> **INSTRUCTIONS FOR THE TASK**:
Any pictures in the records below must be left out when you repeat the lines from the line containing "You are a computer-use agent. Screen" through the line containing "Given: Open the" exactly.

__________

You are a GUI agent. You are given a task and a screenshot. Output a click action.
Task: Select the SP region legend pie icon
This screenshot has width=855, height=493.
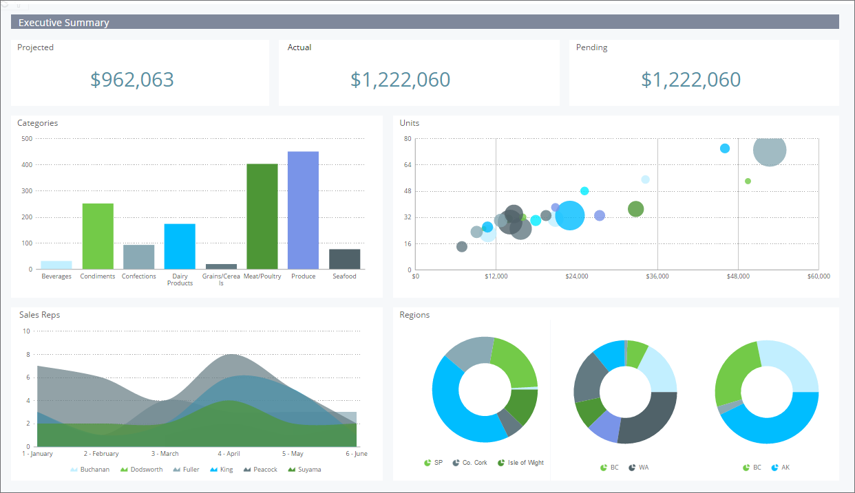428,463
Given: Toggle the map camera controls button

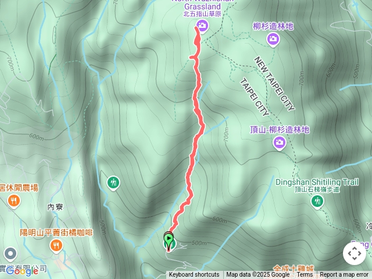Looking at the screenshot, I should pyautogui.click(x=355, y=253).
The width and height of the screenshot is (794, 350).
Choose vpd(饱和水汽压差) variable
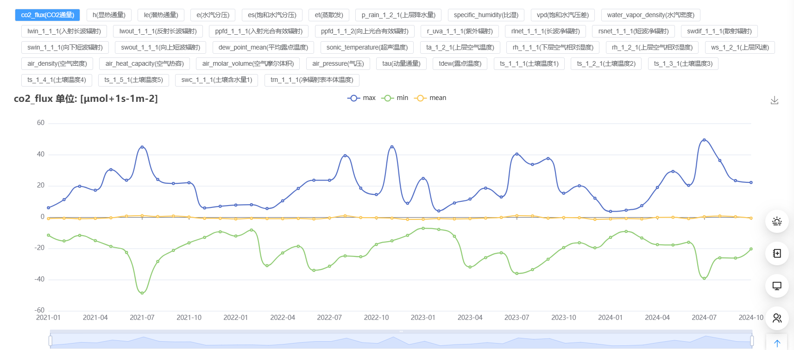(x=562, y=15)
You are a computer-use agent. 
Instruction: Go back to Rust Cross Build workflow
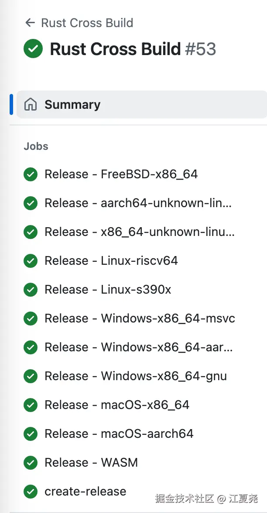pyautogui.click(x=87, y=23)
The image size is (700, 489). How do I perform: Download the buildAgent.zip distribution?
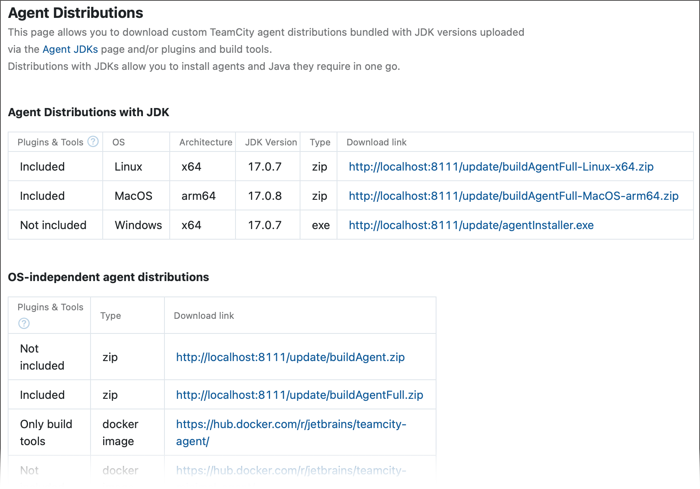click(290, 357)
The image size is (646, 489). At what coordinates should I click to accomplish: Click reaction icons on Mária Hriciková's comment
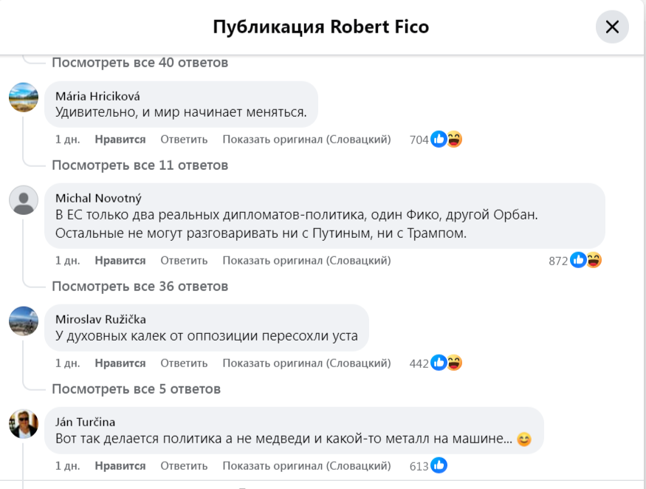tap(446, 139)
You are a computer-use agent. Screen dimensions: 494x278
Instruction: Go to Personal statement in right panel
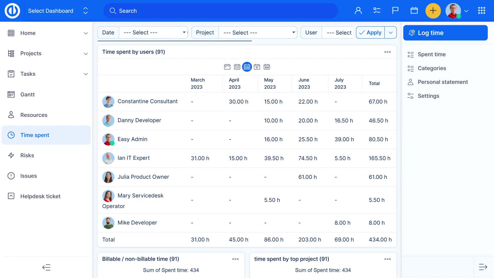pos(443,82)
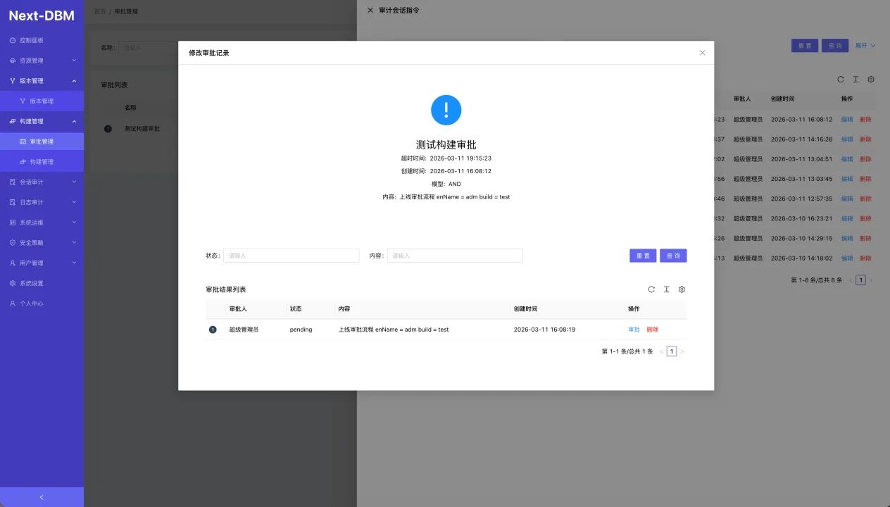Click the 控制面板 sidebar icon
Screen dimensions: 890x507
[x=13, y=40]
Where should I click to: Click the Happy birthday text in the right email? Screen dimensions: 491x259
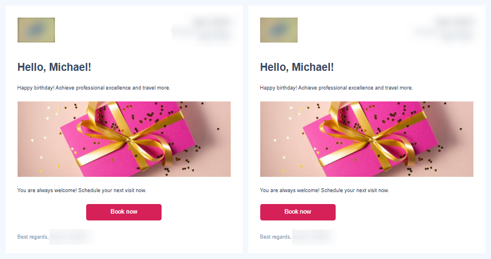[336, 88]
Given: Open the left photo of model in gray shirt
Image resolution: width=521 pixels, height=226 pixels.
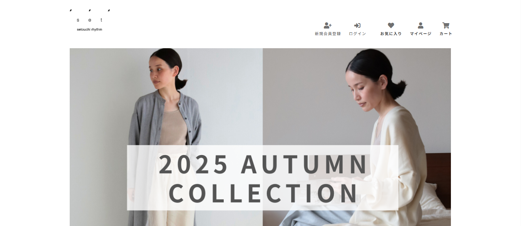Looking at the screenshot, I should pos(166,137).
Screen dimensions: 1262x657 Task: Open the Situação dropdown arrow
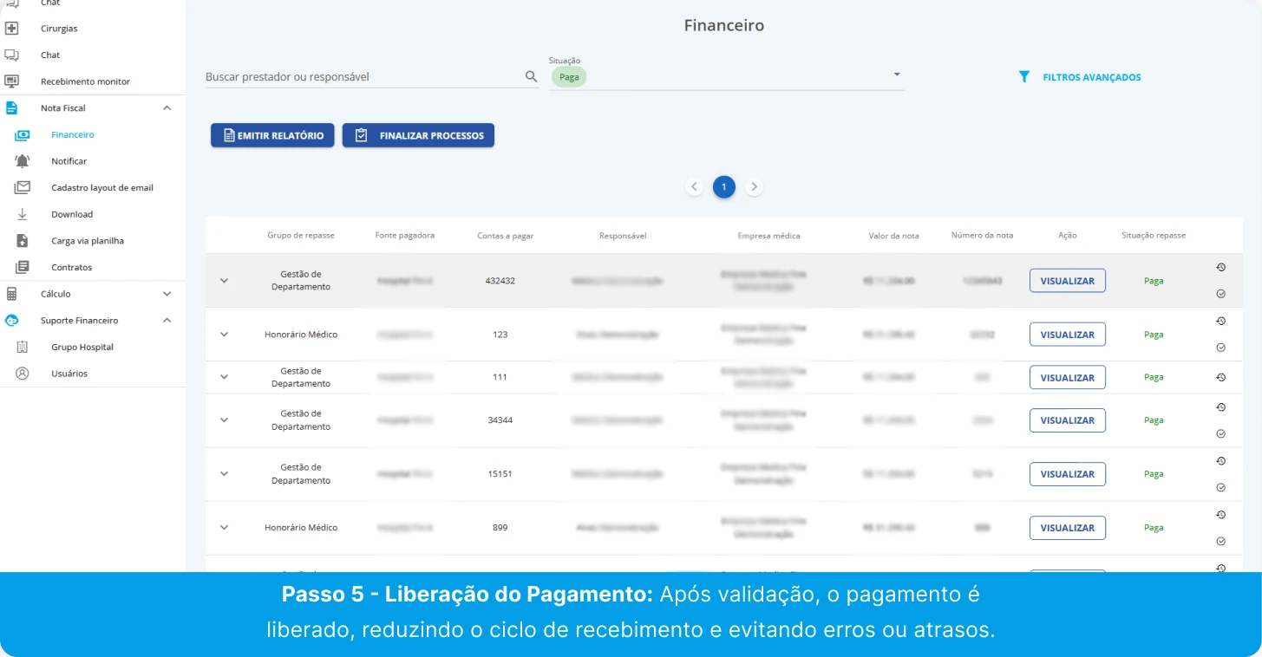pyautogui.click(x=897, y=75)
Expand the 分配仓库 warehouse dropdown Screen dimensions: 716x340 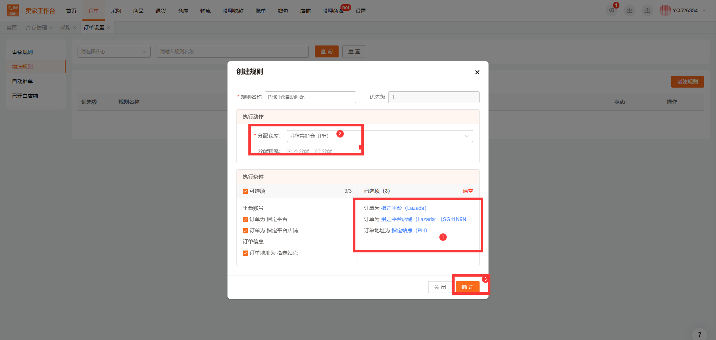click(x=380, y=136)
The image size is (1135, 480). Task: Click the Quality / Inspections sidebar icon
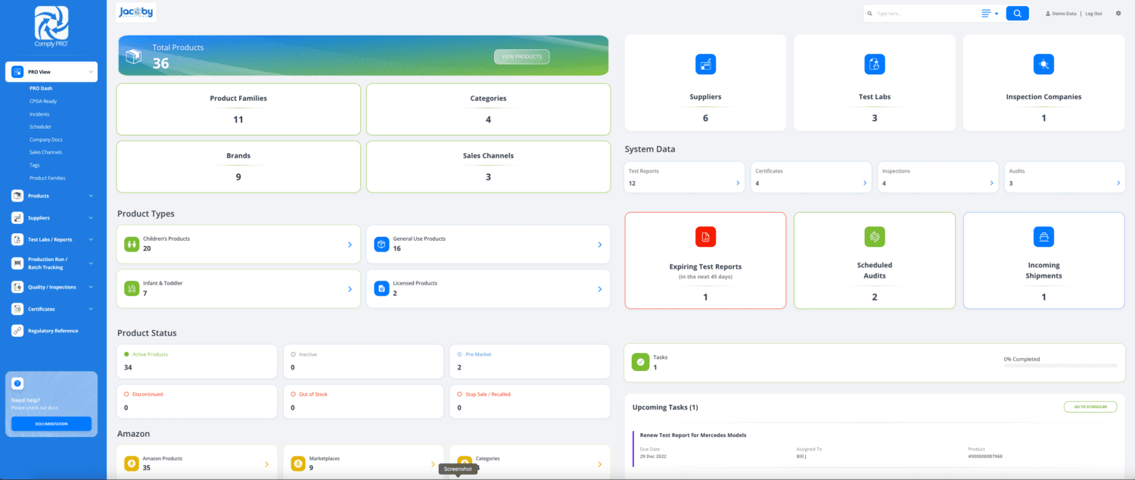tap(16, 287)
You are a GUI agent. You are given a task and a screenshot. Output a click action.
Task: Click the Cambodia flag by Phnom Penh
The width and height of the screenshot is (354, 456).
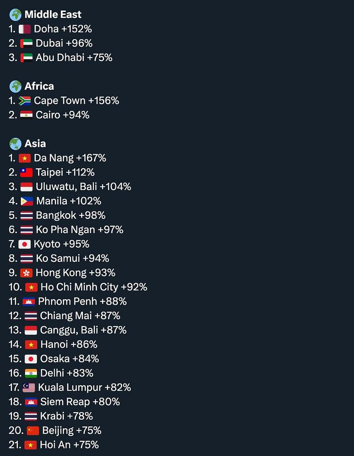pyautogui.click(x=29, y=301)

__________

> **EXPECTED OUTPUT**:
You are a computer-use agent. Screen dimensions: 494x278
Instruction: Go to Personal statement in right panel
pos(443,82)
Click the 控制面板 sidebar icon
Screen dimensions: 890x507
[x=13, y=40]
Where should I click to: Click the Happy birthday text in the right email? Screen dimensions: 491x259
[336, 88]
Given: Open the left photo of model in gray shirt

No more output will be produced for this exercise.